I meet Dr Jerry Limoge, who will be performing the physical exam. He immediately strikes me as a good guy, and for this kind of exam, that's important. This is a rectal exam, where the prostate will be examined for abnormalities, such as a lump or hard spot. The procedure is painless, and is over in under a minute. Jerry tells me that there is one area that seems abnormal, and recommends we set up for a biopsy. I find out that he knows Dr Crawford and thinks highly of him. Later, I e-mail Dave and relay Jerry's name to him. Dave's reply: "Limoge is the best, couldn't recommend anyone better." That's really good to hear! Biopsy is set for 23 April.
Later that night, while talking to a friend on the phone, the reality of where all this is going really hits me for the first time. I have a little meltdown, and quickly recover. First time using the "c" word. I needed to get this moment out of my system.

Dr Crawford

I fired off a note to a good friend, golfing partner, and world-reknown urologist, Dr Dave Crawford, who lives in Denver.

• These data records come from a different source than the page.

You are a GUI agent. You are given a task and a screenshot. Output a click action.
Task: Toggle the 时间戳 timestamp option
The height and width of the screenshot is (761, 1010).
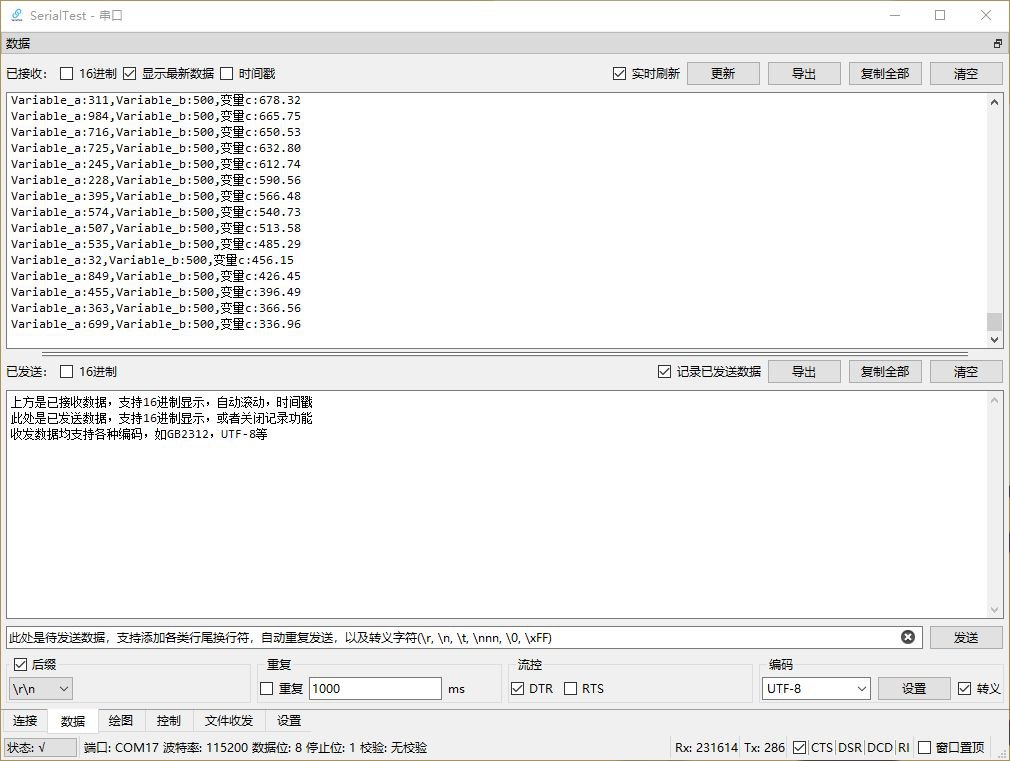229,73
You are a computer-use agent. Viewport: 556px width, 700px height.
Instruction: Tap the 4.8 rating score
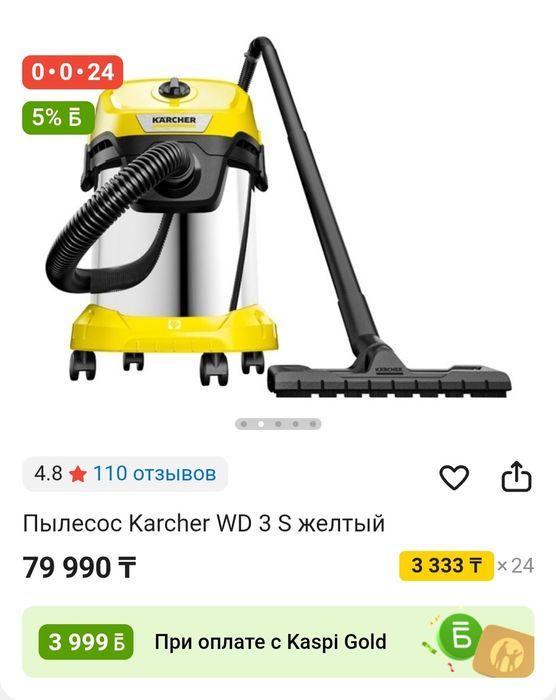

I'm scheduled for a physical exam next week, and wanted to get his take on things. Although Dave offers to perform the exam, I decide at this point to go ahead with the referral at Evans Hospital.

The checkup

It's time for my annual checkup! Last week I submitted blood samples for this checkup, and today I get the results. I'm expecting to hear the same thing as last year - cholestrol could be better, I need to exercise more, and all the other normal stuff. In and out in 15 minutes! But...the doc has some other news - my PSA level has elevated to 4.49. I know that PSA levels are just an indicator, and not a confirmation that things have taken a turn for the worse. However, more investigation is warranted, and the doc sets me up for a referral.